● Directions for this task
Starting at the line that holds "You are a GUI", restate every line word for word up to and including the last one in the listing below, and omit all pictures.
________________________
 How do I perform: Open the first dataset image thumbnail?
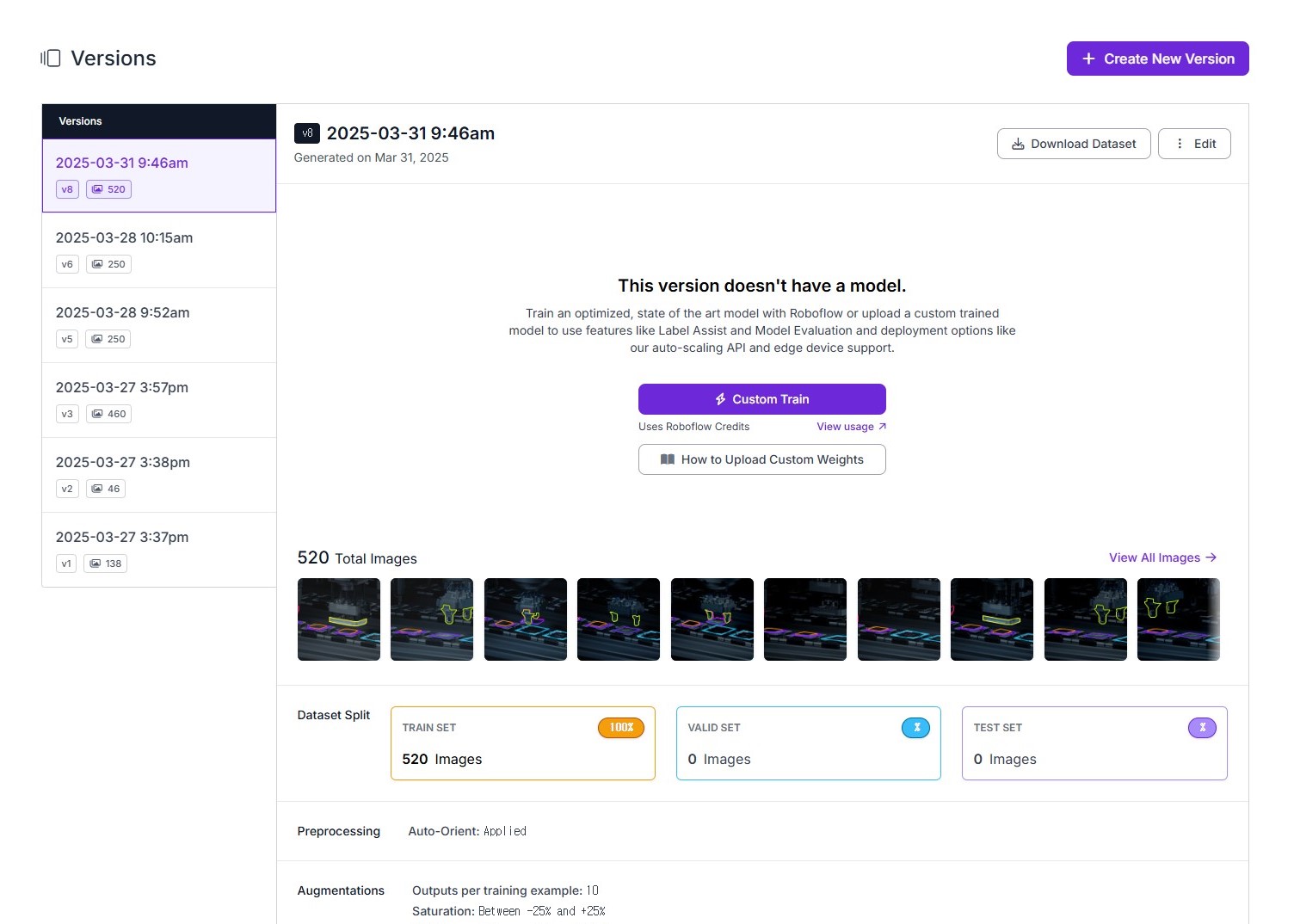tap(339, 619)
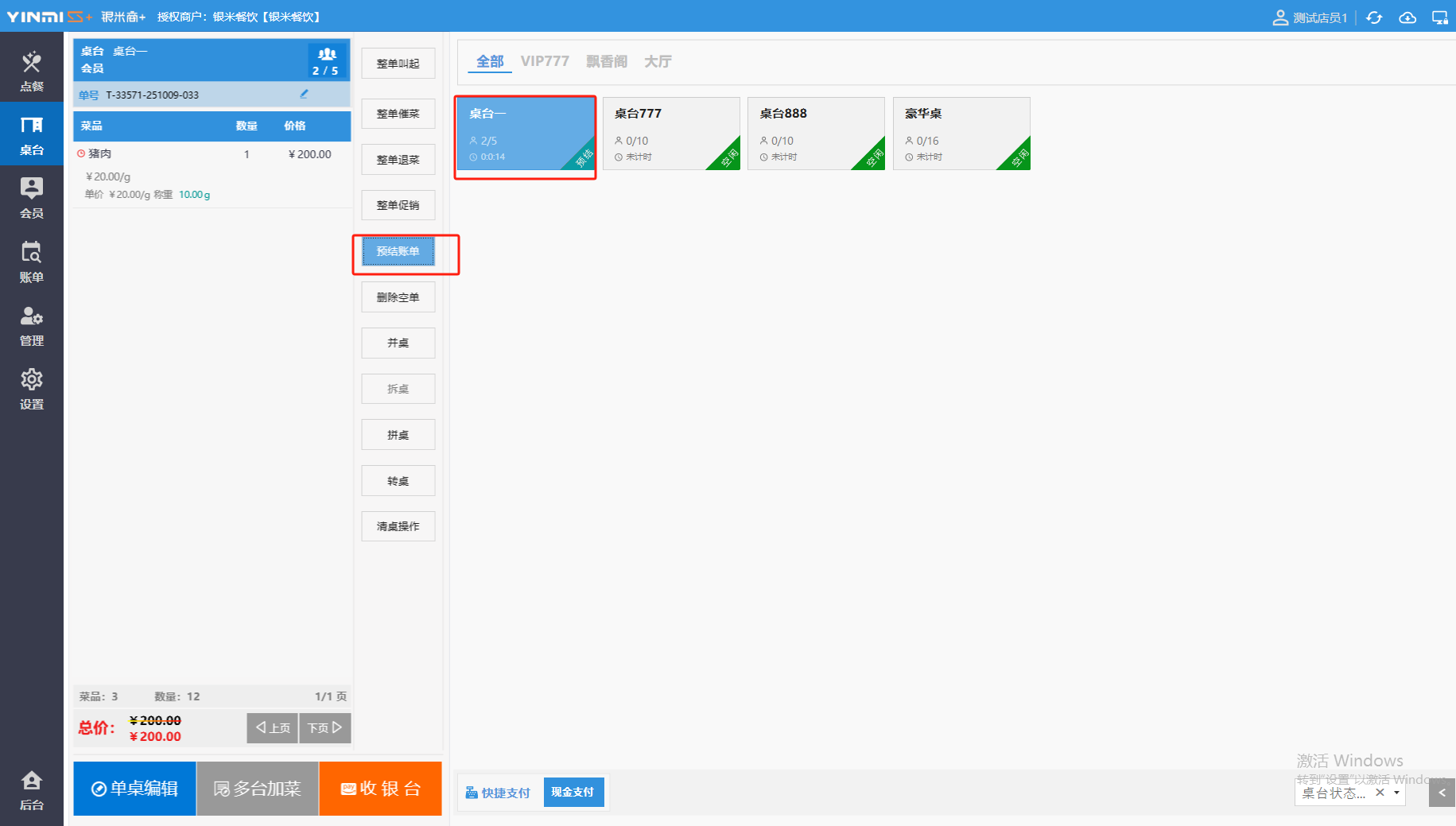Open the 账单 bills sidebar icon
Screen dimensions: 1456x826
point(32,262)
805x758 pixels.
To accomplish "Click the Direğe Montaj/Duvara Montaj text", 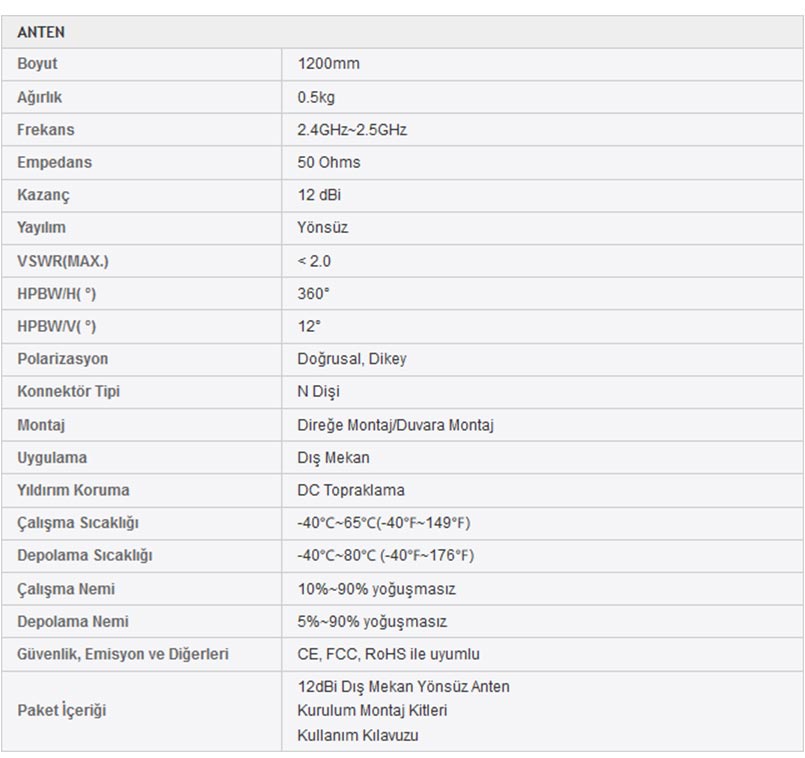I will (395, 425).
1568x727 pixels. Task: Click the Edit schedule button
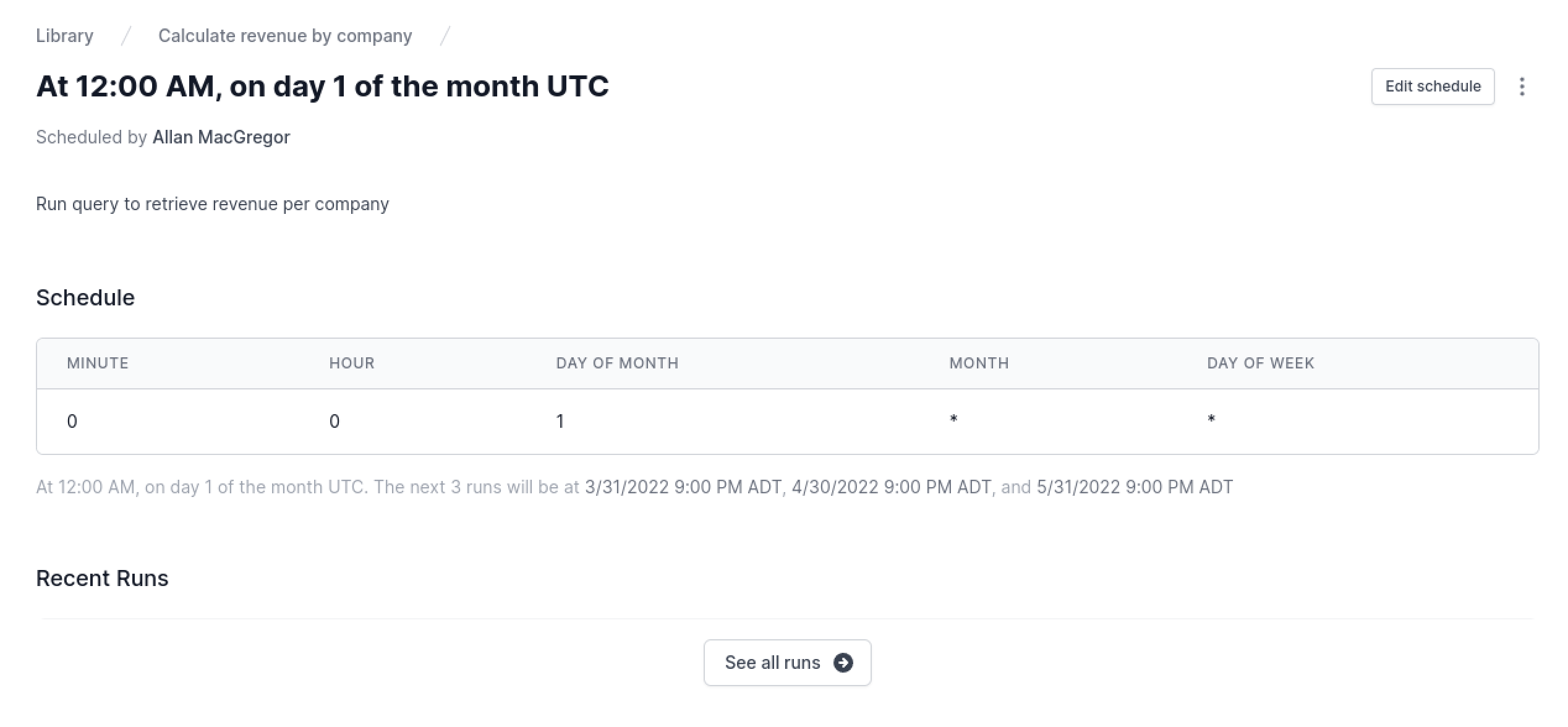pos(1433,87)
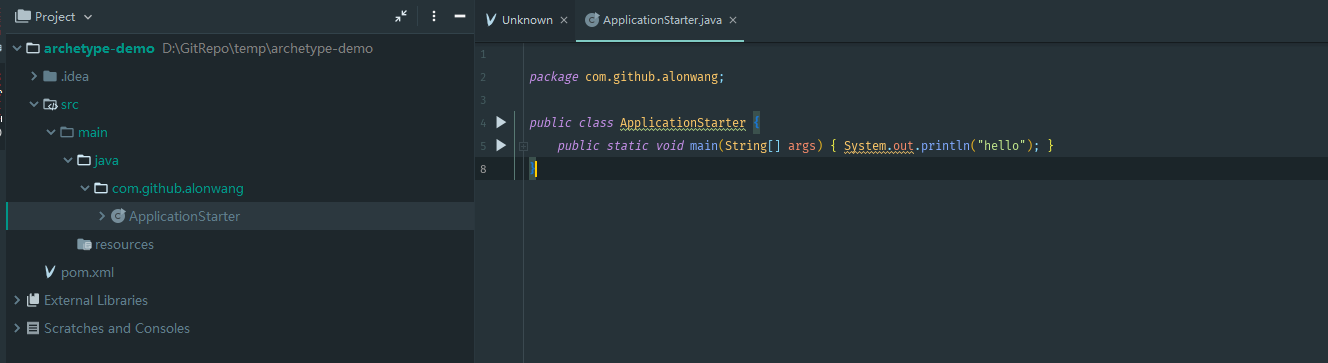Open Project panel options (three dots)
Image resolution: width=1328 pixels, height=363 pixels.
[x=433, y=17]
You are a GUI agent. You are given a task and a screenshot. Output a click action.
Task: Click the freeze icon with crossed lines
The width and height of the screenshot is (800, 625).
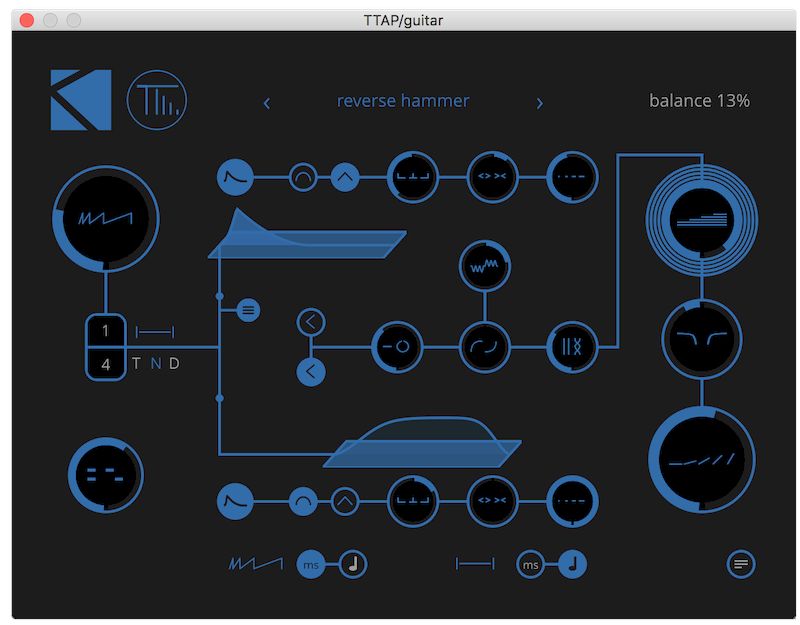pos(573,348)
________________________
● Result of the exercise
You are a GUI agent. You are given a task and a screenshot. Output a click action.
Task: Click the freeze icon with crossed lines
The width and height of the screenshot is (800, 625).
pos(573,348)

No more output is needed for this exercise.